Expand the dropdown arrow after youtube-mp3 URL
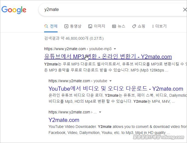pos(115,49)
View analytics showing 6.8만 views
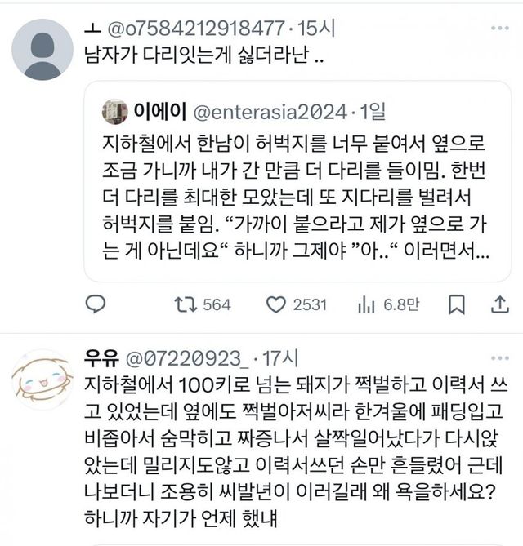This screenshot has height=546, width=523. [x=365, y=304]
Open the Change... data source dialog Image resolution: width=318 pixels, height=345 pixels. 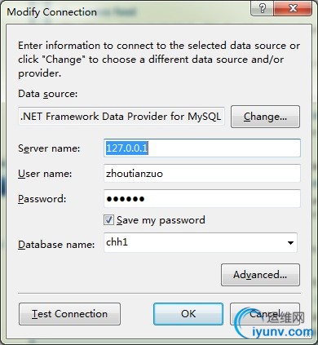pos(265,117)
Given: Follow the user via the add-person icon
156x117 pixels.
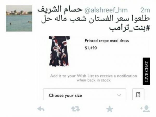Looking at the screenshot, I should (145, 109).
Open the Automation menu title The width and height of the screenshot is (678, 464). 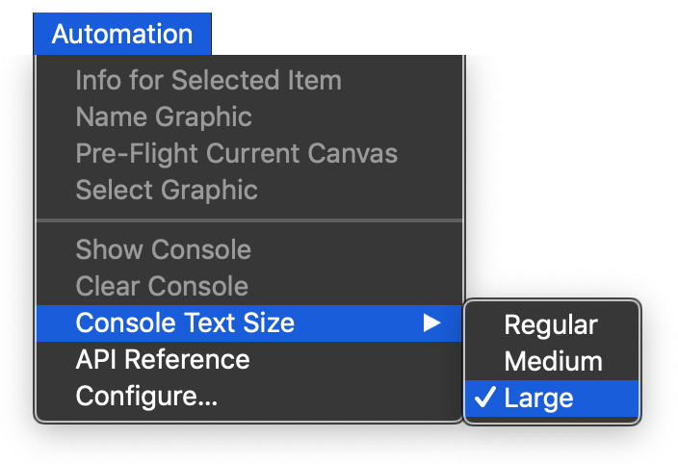122,35
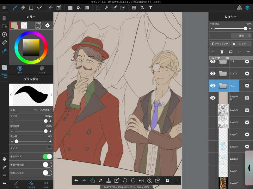Select the Eraser tool in top toolbar

click(x=23, y=8)
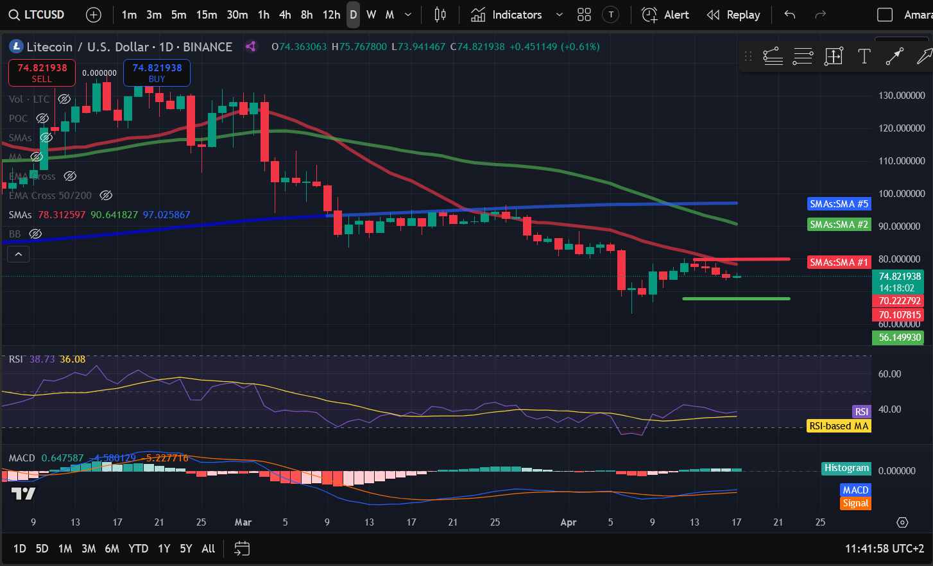Show the POC indicator via eye icon
This screenshot has height=566, width=933.
(x=42, y=118)
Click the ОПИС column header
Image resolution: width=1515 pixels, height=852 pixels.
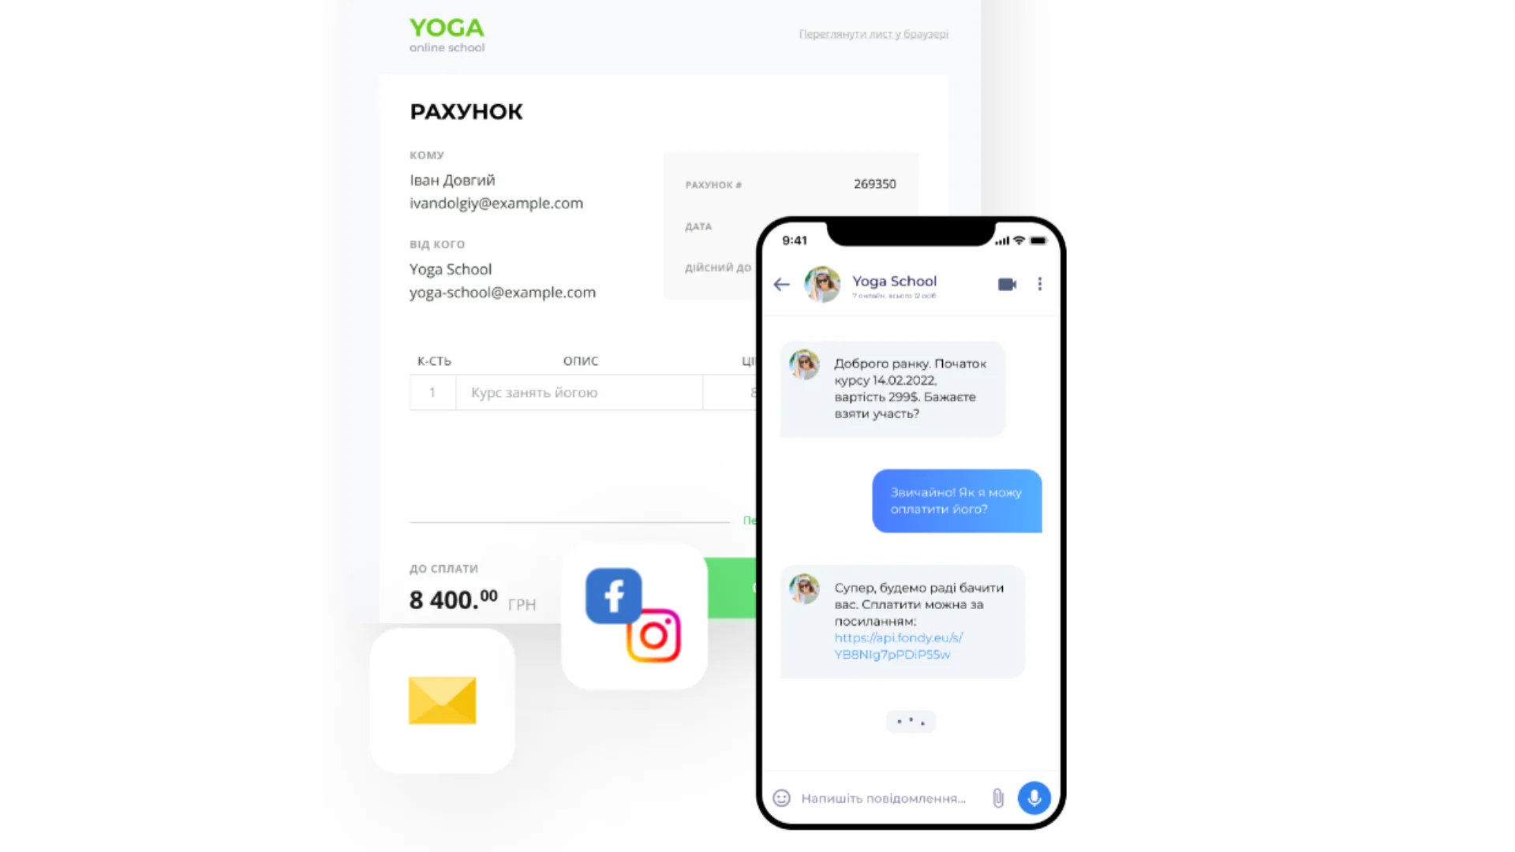[581, 361]
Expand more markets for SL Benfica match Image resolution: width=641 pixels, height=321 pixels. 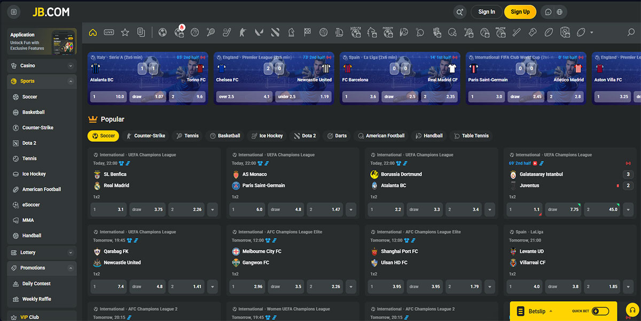pos(212,210)
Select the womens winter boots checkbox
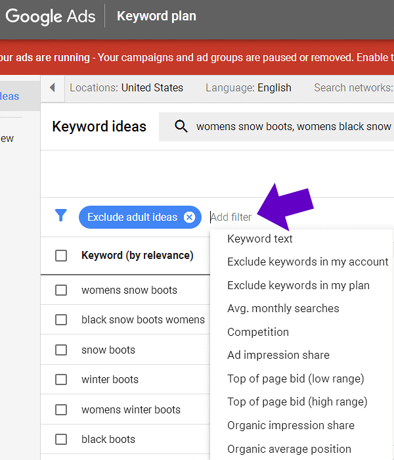394x460 pixels. (x=61, y=409)
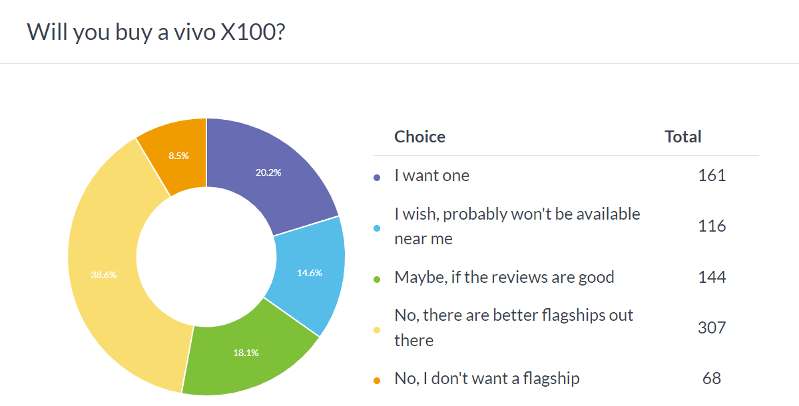Click the orange legend dot for 'don't want a flagship'
The height and width of the screenshot is (406, 799).
377,380
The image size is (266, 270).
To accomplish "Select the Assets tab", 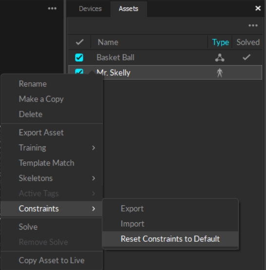I will point(129,9).
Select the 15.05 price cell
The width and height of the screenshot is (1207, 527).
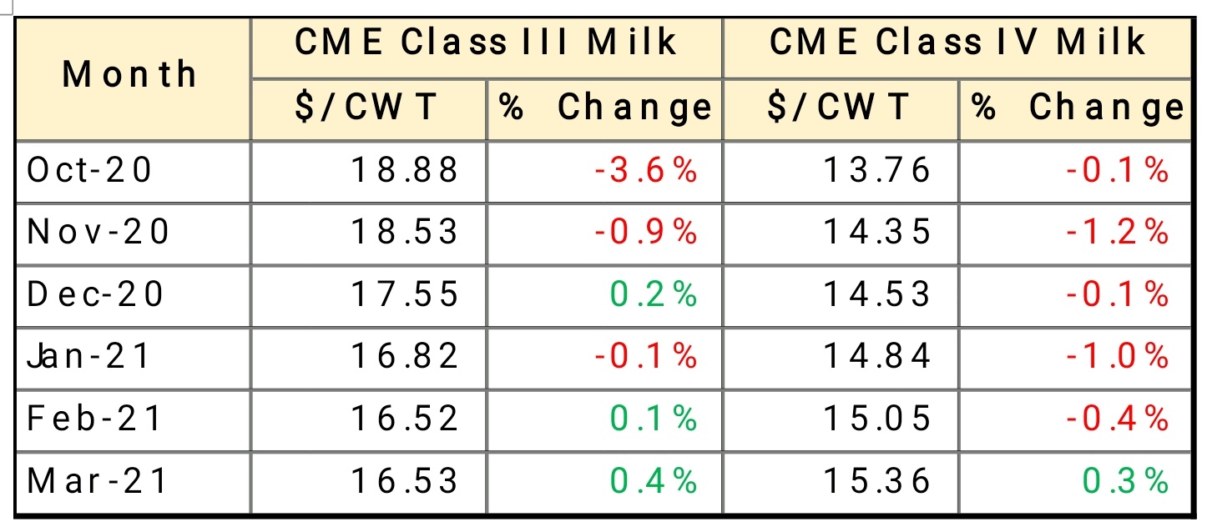pyautogui.click(x=876, y=418)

======

Beginning with the line that has "Select the 15.05 price cell", repeat each remaining line of the data above word for word, keeping pictures out.

§ EXERCISE RESPONSE
Select the 15.05 price cell
The width and height of the screenshot is (1207, 527).
pyautogui.click(x=876, y=418)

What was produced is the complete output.